Hayoo mana yang lebih tinggi nilainya, menjauhi larangannya atau menjalankan perintahnya?
Laa khaula wa laa quwwata illaa billaahil ngaliyyil ngadziim.
Laa khaula wa laa quwwata illaa billaahil ngaliyyil ngadziim.
Para muadzin sering melafalkan bacaan tersebut sebelum melantunkan adzan. Para kyai/ulama sering pula melafalkan sebelum menyampaikan ilmu. Tuan Guru Ahmad Zaini Ghani Martapura, misalnya. Hal ini menunjukkan betapa penting dan perlunya kita sering membaca lafal tersebut.
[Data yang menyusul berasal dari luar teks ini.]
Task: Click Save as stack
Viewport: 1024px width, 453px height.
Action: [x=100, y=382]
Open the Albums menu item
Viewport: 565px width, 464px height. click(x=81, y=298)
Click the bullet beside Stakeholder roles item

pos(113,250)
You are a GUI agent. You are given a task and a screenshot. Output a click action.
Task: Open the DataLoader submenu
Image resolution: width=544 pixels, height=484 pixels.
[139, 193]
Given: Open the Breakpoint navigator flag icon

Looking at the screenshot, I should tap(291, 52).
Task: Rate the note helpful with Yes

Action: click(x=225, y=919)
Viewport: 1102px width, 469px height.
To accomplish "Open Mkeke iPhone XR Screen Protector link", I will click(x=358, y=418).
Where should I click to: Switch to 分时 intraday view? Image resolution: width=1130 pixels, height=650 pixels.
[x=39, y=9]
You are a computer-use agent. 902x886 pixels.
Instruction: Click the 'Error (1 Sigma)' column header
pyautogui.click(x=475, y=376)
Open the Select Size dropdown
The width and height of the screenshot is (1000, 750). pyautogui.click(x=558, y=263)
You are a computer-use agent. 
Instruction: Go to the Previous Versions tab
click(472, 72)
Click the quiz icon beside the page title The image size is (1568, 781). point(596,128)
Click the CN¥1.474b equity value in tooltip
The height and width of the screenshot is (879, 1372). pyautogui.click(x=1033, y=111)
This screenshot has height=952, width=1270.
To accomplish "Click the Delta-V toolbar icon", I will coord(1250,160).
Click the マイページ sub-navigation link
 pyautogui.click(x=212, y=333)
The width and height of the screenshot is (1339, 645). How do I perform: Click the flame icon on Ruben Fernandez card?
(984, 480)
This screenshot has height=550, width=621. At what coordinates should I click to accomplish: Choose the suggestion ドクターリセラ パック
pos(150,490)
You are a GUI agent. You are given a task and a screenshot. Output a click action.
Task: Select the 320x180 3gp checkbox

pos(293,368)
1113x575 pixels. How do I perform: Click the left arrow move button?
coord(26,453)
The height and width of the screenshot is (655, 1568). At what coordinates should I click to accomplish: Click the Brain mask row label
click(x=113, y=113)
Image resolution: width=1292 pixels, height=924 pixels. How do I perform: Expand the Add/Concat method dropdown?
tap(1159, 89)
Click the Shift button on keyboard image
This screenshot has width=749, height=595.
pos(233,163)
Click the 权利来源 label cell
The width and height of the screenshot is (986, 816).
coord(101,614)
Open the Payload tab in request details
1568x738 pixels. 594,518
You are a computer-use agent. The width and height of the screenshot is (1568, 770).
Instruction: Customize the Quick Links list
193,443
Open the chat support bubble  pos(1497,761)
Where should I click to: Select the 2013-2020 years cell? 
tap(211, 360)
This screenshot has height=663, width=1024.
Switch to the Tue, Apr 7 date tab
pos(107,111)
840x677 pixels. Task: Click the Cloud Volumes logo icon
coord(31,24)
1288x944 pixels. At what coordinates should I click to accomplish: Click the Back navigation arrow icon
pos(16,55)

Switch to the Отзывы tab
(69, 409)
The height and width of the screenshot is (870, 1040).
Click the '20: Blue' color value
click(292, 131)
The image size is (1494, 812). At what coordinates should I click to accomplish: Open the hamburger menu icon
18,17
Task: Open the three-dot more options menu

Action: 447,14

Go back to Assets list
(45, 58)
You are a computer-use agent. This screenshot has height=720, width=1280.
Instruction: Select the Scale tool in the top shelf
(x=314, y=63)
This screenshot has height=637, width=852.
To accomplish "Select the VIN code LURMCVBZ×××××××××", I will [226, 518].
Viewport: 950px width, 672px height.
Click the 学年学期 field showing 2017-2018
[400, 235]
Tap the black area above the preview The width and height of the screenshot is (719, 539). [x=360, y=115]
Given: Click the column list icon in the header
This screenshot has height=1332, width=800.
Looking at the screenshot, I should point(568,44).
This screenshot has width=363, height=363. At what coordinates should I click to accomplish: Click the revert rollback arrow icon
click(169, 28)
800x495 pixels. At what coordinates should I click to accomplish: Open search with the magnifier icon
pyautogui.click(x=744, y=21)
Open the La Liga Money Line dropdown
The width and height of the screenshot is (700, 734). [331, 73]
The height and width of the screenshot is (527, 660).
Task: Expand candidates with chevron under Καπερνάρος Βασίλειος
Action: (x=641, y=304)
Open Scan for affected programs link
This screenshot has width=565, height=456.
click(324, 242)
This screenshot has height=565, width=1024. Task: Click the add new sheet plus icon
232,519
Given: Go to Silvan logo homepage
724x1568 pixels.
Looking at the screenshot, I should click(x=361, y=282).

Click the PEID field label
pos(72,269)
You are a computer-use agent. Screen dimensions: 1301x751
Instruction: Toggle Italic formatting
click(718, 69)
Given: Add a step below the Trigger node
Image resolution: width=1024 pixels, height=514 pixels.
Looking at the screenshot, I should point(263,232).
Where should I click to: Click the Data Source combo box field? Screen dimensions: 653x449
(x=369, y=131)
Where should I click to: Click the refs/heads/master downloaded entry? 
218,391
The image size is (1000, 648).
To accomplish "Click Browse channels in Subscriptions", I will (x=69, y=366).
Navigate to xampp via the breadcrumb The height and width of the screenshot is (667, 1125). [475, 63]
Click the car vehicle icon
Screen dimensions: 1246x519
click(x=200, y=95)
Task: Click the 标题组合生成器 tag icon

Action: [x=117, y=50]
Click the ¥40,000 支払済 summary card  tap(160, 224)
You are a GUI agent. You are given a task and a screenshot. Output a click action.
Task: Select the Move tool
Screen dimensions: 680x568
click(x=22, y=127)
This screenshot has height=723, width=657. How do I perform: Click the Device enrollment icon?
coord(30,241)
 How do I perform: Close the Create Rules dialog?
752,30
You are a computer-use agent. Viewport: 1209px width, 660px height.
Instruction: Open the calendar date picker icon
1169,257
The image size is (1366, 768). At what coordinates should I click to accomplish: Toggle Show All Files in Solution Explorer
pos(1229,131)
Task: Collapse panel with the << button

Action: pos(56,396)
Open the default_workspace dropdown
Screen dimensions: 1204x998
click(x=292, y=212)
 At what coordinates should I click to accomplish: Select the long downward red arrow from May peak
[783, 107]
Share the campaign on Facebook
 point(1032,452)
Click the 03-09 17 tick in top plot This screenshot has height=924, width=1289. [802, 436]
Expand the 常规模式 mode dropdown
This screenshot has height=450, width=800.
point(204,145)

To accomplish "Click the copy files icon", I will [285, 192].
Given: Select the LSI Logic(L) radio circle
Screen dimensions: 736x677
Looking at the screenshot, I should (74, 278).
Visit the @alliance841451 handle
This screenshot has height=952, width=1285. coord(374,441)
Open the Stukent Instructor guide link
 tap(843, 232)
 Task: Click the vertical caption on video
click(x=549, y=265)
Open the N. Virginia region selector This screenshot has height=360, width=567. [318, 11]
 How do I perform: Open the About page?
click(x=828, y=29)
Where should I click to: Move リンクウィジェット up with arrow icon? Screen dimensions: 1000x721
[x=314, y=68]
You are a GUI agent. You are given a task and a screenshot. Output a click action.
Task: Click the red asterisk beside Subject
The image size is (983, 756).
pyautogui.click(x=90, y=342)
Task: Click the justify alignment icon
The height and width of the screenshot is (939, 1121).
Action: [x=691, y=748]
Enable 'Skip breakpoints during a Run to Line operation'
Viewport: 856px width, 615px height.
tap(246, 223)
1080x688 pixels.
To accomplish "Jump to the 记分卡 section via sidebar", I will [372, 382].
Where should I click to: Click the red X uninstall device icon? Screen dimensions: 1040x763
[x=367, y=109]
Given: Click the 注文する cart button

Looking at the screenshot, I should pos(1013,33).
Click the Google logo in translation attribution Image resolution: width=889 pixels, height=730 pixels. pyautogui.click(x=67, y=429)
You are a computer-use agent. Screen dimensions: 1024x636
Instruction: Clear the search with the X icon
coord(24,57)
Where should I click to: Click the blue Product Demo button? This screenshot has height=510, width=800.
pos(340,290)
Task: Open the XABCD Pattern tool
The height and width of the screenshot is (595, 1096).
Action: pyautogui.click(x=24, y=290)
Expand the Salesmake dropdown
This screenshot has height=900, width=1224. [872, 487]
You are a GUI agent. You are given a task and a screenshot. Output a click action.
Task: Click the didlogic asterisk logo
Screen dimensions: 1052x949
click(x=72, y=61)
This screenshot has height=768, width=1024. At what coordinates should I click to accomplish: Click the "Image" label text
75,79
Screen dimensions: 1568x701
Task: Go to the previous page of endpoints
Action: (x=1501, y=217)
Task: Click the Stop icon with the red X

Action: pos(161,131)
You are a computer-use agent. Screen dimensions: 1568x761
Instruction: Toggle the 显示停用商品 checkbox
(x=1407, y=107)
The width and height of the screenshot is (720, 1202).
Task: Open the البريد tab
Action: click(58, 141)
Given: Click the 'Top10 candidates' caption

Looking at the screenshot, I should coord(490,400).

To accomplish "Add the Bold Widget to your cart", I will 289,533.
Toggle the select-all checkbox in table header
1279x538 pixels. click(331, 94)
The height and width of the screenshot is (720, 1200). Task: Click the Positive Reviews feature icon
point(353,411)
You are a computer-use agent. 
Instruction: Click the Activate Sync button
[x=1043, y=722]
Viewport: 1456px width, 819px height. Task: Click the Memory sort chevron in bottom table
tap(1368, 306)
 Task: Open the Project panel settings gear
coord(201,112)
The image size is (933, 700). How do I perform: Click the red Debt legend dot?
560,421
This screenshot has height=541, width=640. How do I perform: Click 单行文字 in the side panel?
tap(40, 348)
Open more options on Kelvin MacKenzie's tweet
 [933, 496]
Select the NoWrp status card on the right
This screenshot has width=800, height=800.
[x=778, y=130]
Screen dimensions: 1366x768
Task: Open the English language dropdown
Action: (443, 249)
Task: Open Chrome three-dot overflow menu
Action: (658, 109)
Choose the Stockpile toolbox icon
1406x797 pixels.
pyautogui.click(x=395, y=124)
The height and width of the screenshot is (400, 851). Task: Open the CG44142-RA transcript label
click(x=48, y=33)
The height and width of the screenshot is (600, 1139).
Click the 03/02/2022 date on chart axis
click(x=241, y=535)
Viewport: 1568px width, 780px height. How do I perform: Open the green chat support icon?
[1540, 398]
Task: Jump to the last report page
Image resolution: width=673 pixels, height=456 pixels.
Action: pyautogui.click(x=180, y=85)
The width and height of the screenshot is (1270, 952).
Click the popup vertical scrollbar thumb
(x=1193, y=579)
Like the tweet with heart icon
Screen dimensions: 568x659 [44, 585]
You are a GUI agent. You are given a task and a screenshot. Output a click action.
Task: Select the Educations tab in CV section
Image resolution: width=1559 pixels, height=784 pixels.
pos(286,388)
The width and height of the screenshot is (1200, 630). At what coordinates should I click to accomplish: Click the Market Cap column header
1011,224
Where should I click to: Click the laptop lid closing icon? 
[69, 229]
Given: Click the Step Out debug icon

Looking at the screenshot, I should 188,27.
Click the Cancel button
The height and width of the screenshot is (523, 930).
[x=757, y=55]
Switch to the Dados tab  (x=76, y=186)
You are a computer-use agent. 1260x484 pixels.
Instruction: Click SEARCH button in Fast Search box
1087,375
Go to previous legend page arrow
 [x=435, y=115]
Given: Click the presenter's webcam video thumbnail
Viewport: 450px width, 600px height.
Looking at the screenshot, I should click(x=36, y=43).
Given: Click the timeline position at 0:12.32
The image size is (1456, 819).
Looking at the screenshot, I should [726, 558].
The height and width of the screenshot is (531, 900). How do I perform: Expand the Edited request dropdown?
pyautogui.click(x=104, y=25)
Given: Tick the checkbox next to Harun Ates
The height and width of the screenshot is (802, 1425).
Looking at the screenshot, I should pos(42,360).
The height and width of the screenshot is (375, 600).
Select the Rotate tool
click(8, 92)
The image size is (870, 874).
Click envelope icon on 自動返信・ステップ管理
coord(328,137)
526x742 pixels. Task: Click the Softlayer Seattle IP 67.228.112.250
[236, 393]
Malah dalam sebuah riwayat, memperbanyak bacaan tersebut termasuk mempermudah rejeki.
Merujuk maknanya; Pertama, memang pada hakekatnya kita tak dapat terhindar / menyingkir / menjauh dari perbuatan maksiat tanpa pertolongan Allah. Padahal, hal
tersebut nilai pahalanya lebih tinggi dari melaksanakan perintah. Begitu banyak riwayat menyampaikan bahwa menjauhi maksiat itu nilainya lebih agung dari melaksanakan perintah, dan bahwa agama itu mula-mula diturunkan Allah dalam bentuk larangan-larangan sebelum adanya perintah-perintah. Yang dimaksud di sini ialah meninggalkan setiap larangan atau hal-hal yang diharamkan Allah dengan niat semata karena Allah (beribadah kepadaNya) sebagaimana dicontohkan Rasulullah SAW. Jika seseorang tidak mencuri misalnya, tapi bukan karena takut kepada Allah melainkan takut pada masyarakat, yang begitu itu bukan termasuk ibadah, tidak mengandung pahala.
Sekarang ini diantara kita ada yang rajin bermaksiat sekaligus rajin beramal: para koruptor rajin sedekah, artis-artis rajin mengumbar aurat sekaligus senang berumroh, para penjudi rajin menolong sesama, aktifis masjid rajin bikin onar, dan sebagainya. Jika dinilai dari kacamata fiqih, daripada rajin bermaksiat sekaligus rajin beramal, masih lebih baik menjauhi maksiat meskipun amal kebaikannya tidak usah banyak-banyak. Logikanya, tiap maksiat itu menghasilkan dosa, sedangkan setiap amal itu belum tentu diterimaNya.
Kedua, kita pun pada hakekatnya tak akan bisa taat melaksakan perintah atau beribadah / beramal jika tak diberi pertolongan Allah. Tentu saja ibadah yang benar-benar sesuai dengan kriteria Allah sebagaimana telah dijelaskan Nabiyullah Muhammad SAW: dari segi niatnya, ilmunya (ilmu sebelum, ketika dan setelah beribadah), sikap lahir (pelaksanaan) dan batinnya (bersihnya hati dari unsur-unsur sejenis riya’, ‘ujub, iri, takabur, dll). Kalau asal beribadah sih, setan saja suka mendorong dan menolong, na’udzubillah.
Namun begitu, ketika kita tak mampu mengerem / mengurangi aktifitas maksiat sekaligus malas beramal, tak ada yang patut disalahkan kecuali diri kita sendiri. Kesalahan dimaksud ialah, kita kurang serius dan konsisten dalam memohon pertolongan kepada Allah. Adapun serius dan konsisten atau sebaliknya, hanya Allah yang Maha Menilai. Bukti bahwa kita kurang serius dan konsisten yaitu; Allah kurang berkenan menolong kita sehingga kita masih terus hobi maksiat dan lemah beramal.
Begitulah ilmu yang diwariskan Nabi Adam AS; beliau tidak menyalahkan Iblis yang telah menggodanya hingga beliau melakukan dosa besar (makan buah terlarang), tapi beliau mengaku salah di depan Tuhannya. Sebaliknya ilmu Iblis, ketika Allah melaknatnya, dia menyalahkan pihak lain, yakni Adam AS, yang selanjutnya melahirkan dendam turun-temurun sehingga layak baginya beserta para pengikutnya menghuni kekal di dalam neraka.
Mari kita perbanyak membaca bacaan tersebut, mari kita wiridkan wolo-wolo quwoto. Memang, begitulah Rasulullah SAW dan para penerus risalahnya telah menyontohkan. Laa khaula wa laa quwwata illaa billaahil ngaliyyil ngadziim.